An undercover BBC investigation found that Syrian refugee children have been making clothes for British shoppers. Factories in Turkey found that children have been working on clothes for Marks and Spencer and the online retailer ASOS. Many adult refugees were also seen working illegally for the brands like Mango jeans and Zara.
On the other hand the brands have said that they carefully monitor their supply chains and do not tolerate or allow exploitation of refugees or children. Marks and Spencer says that they conducted inspections that did not find a single Syrian refugee working in its supply chain in Turkey. But Panorama managed to find seven Syrians working in one of the British retailer’s main factories.
It was also found that the refugees earned a little more than a pound an hour which is way below the Turkish minimum wage. The refugees were employed through a middleman who paid them in cash on the street. One of the refugees, on the condition of anonymity said that they were poorly treated at the factory. He said, “If anything happens to a Syrian, they will throw him away like a piece of cloth.” The youngest worker at the factory was 15 years and was working more than 12 hours a day just ironing clothes before they were shipped to the UK.

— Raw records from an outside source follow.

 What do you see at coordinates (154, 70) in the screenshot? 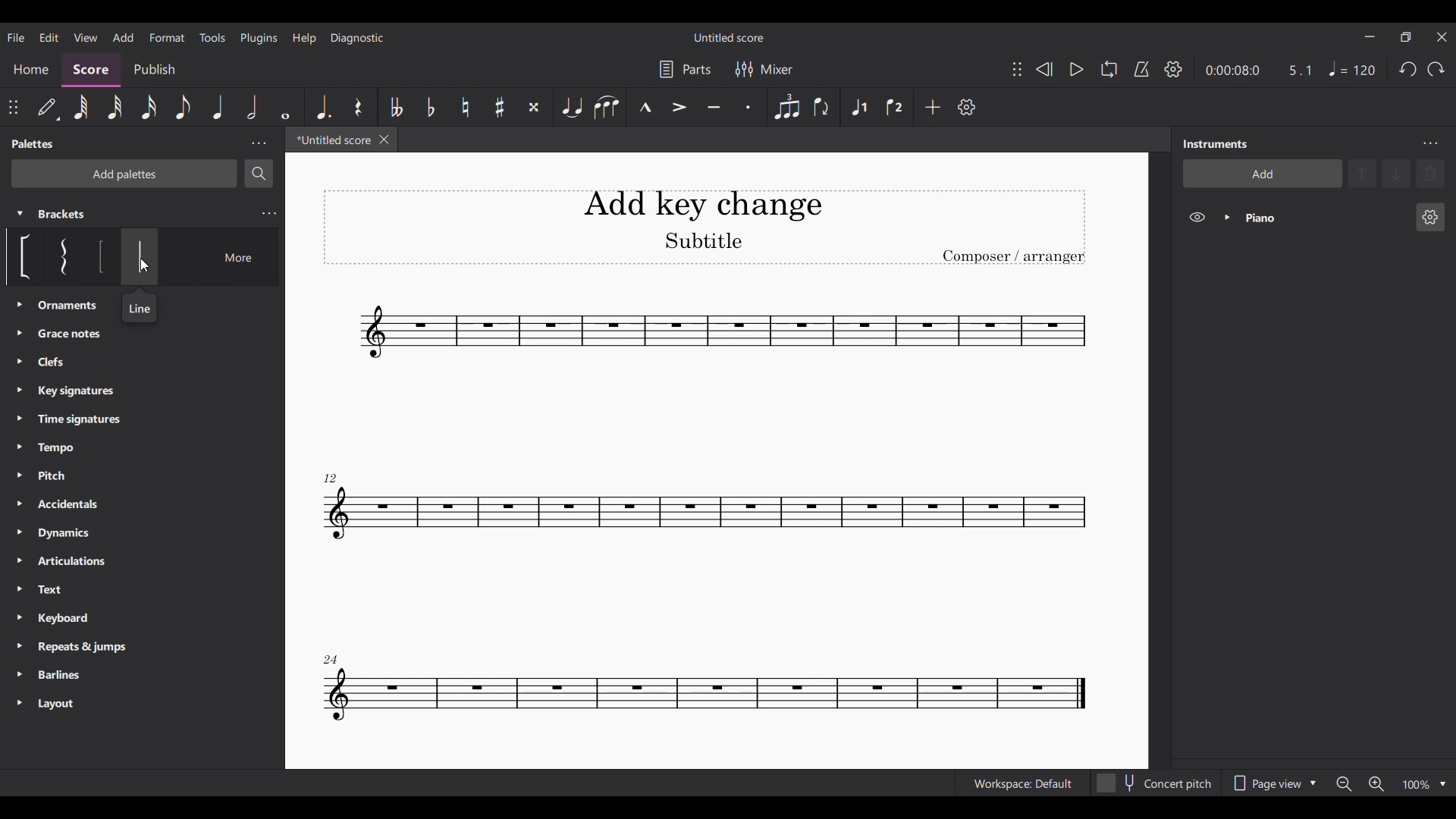
I see `Publish section` at bounding box center [154, 70].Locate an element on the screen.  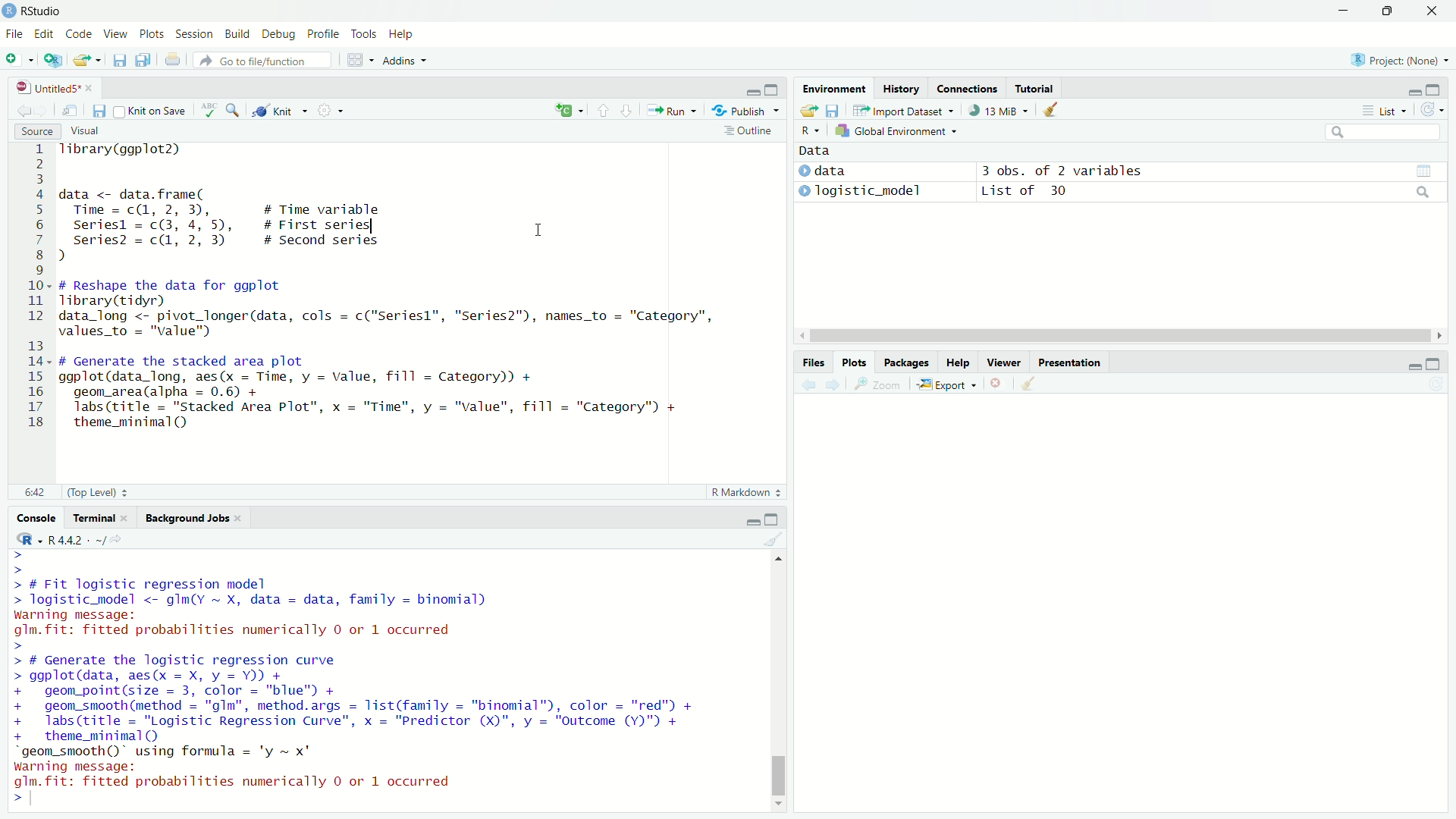
File is located at coordinates (15, 35).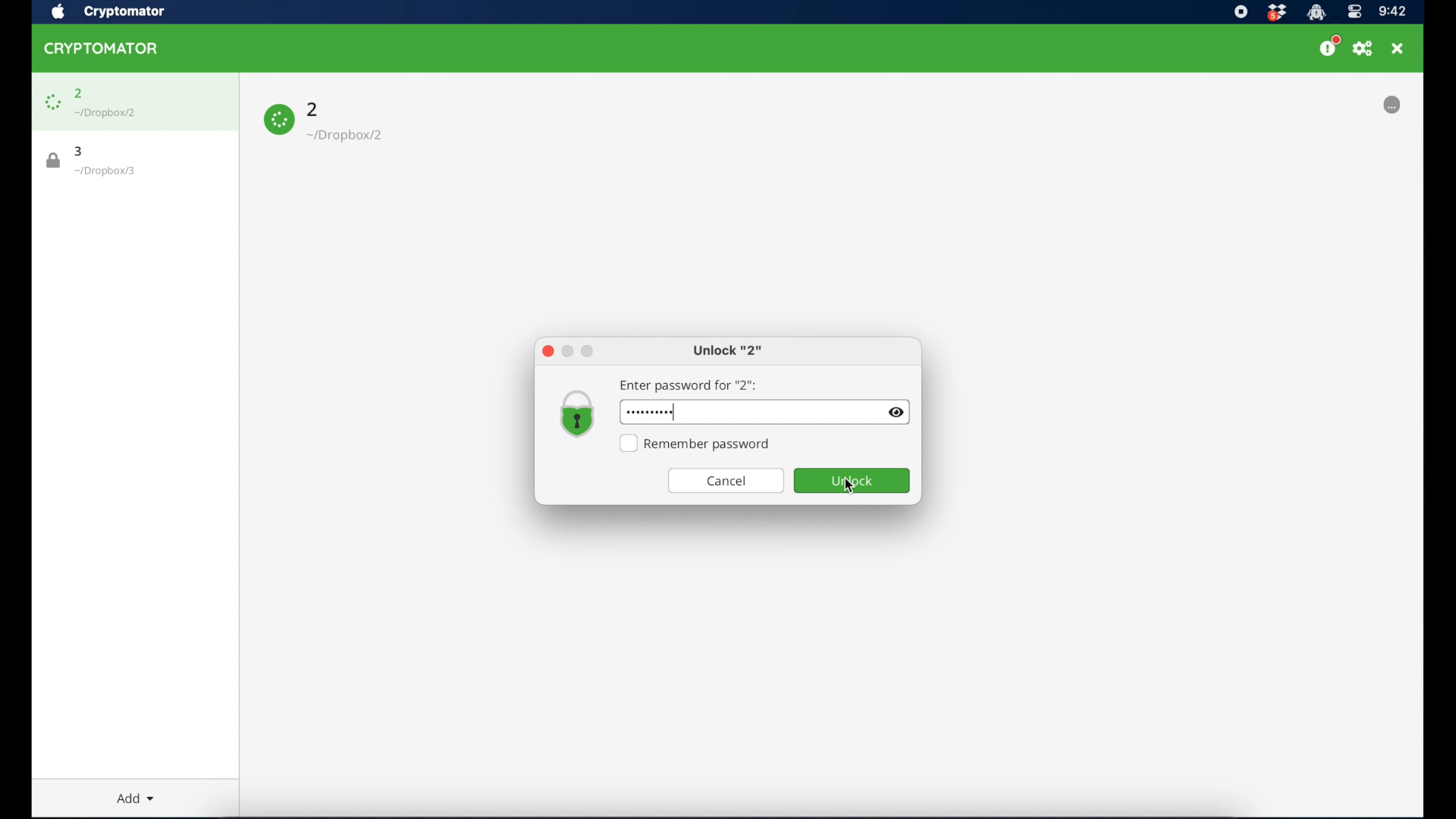  Describe the element at coordinates (79, 93) in the screenshot. I see `2` at that location.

A Marks and Spencer spokespersons said that the programme’s findings are very serious and unacceptable to them. It is also offering permanent legal employment to any Syrians who were employed at the factory. The brand clarified that they follow ethical fundamentals and all their suppliers are contractually required to comply with their Global Sourcing Principles that cover what they expect and require from them. M&S has also promised that they would ensure that such things do not happen again.